Fiona Blake
Fine Art - BA (Hons)
Fiona Blake is a painter working mainly in oils. This year she has produced a series of paintings that allude to rough sleeping inspired by her work with the homeless. She has painted architecture and the forms of empty shop doorways and reflections in windows which has opened up an evocative visual language. She revelled in the rich and subtle qualities of oil paint to render the transitory nature of such spaces of occupancy.
However, reference to homelessness is oblique. This year she has also engaged in a participatory art project with residents of the local night shelter where she volunteers. The intention was to engage with this work long term, continuing beyond the degree. They started working together on a project she initiated, but as she hoped, they began to open up with ideas of their own. This project united her solitary painting practice with her social activism. She is also secretary to Clare Hall’s Art committee which hosts exhibitions six times a year. She helps organise and curate these shows in this modernist Cambridge college and in the future wants to work with local artists and curators to promote Cambridge’s rich artistic life.
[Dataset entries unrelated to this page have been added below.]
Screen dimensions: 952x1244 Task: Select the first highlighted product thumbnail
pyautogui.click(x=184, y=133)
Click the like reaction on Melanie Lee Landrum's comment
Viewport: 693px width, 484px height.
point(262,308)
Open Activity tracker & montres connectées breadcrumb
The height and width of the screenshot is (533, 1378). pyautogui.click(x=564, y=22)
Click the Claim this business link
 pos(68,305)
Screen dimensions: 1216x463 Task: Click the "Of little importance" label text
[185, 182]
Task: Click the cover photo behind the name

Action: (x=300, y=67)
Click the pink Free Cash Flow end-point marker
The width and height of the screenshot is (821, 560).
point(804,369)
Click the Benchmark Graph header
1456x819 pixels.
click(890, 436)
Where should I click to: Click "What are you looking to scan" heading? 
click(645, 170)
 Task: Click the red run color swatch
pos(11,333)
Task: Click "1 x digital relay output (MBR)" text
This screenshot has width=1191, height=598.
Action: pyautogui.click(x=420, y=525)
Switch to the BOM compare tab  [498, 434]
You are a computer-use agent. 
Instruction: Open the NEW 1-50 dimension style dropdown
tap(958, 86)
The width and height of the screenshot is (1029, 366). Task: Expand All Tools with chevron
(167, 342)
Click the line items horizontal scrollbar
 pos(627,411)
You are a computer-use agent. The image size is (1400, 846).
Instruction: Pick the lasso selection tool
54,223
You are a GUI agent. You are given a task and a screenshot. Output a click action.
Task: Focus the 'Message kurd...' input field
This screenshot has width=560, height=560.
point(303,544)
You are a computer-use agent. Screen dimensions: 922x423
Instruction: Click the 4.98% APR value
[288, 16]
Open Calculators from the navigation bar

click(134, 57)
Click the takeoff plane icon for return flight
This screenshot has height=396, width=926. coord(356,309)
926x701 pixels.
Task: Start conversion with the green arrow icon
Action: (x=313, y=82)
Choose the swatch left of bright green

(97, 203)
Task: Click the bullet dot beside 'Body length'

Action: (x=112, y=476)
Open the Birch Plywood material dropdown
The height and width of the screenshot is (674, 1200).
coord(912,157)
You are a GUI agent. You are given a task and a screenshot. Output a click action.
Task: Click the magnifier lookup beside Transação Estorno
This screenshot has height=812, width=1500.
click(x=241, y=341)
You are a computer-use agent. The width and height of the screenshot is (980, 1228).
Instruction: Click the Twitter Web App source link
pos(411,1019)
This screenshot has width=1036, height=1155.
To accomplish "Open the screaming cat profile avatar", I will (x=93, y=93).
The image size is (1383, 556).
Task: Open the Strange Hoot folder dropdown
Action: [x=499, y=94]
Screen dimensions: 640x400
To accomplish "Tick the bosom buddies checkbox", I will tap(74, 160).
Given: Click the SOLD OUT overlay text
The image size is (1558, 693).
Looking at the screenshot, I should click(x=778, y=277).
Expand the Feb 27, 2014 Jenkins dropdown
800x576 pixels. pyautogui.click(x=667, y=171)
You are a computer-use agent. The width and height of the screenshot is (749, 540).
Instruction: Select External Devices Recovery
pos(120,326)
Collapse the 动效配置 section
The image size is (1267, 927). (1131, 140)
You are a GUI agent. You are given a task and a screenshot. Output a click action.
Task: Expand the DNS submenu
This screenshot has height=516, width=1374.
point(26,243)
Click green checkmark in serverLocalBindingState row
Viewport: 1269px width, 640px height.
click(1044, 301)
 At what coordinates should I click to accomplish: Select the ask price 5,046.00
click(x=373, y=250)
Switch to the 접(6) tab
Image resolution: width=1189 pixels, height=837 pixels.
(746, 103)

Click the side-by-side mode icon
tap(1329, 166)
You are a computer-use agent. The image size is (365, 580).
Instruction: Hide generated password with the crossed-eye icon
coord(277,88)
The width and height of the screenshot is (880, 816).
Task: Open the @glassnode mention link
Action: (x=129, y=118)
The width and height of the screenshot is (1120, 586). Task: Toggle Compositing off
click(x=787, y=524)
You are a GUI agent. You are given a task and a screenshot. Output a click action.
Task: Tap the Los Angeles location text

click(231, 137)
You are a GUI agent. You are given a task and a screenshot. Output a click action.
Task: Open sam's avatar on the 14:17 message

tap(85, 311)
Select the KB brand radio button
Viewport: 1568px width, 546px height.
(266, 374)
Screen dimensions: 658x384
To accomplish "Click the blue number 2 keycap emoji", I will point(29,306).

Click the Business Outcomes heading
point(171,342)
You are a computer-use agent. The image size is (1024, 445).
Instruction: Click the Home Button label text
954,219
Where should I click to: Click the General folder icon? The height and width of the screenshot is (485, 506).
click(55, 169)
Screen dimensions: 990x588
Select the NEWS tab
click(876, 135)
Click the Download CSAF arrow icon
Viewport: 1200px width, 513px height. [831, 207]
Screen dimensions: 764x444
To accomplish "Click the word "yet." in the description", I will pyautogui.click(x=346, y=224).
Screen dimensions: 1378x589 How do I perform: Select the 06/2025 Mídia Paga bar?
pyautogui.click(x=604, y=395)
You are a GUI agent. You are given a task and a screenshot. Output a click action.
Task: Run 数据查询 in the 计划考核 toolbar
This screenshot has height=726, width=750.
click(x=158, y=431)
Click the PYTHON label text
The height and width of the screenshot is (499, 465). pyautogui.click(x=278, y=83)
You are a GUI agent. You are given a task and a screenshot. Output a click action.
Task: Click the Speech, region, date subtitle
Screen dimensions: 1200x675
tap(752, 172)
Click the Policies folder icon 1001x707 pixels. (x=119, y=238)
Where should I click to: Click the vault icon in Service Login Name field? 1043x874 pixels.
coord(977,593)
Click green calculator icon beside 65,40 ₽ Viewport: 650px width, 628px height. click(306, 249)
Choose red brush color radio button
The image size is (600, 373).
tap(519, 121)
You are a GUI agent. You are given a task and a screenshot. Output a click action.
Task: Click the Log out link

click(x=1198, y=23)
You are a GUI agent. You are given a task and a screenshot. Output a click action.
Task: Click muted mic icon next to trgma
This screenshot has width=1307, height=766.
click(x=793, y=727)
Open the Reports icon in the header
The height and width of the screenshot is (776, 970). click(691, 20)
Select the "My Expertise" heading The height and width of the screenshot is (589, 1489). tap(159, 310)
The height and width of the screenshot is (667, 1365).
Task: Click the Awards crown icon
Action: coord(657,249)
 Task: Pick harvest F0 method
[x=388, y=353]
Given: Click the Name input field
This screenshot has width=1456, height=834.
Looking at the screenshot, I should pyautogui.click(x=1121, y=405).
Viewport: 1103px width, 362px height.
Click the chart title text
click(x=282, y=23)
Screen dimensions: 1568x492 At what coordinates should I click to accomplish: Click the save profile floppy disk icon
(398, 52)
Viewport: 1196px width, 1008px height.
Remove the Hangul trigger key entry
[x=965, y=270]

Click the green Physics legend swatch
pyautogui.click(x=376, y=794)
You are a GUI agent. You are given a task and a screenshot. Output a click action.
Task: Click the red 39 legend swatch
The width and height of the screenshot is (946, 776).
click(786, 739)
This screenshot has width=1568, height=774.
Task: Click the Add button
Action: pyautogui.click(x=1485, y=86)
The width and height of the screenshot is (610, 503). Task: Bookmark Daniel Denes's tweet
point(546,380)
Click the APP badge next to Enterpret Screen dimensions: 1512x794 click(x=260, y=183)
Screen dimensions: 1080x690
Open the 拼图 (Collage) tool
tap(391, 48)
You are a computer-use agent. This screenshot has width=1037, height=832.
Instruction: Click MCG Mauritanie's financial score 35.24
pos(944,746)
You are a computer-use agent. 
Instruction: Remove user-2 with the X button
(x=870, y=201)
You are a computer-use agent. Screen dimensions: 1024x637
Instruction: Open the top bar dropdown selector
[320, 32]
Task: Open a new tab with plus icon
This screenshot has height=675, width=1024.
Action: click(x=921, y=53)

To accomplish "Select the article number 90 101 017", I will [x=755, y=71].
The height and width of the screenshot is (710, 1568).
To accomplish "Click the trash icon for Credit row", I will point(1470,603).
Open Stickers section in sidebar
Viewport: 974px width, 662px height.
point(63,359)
These works reflect the transience of occupancy for homeless people who stop in the doorway to sit, sleep and beg and the transience of businesses that come and go from these premises depending on their economic fortunes. The long-standing business that occupied this shop still leaves its trace on the building and in the memories of Cambridge residents even as other businesses come and go in this place. Now uncertainty is accentuated by the impact of the lockdown and is echoed in her focus on empty or temporary shops doorways.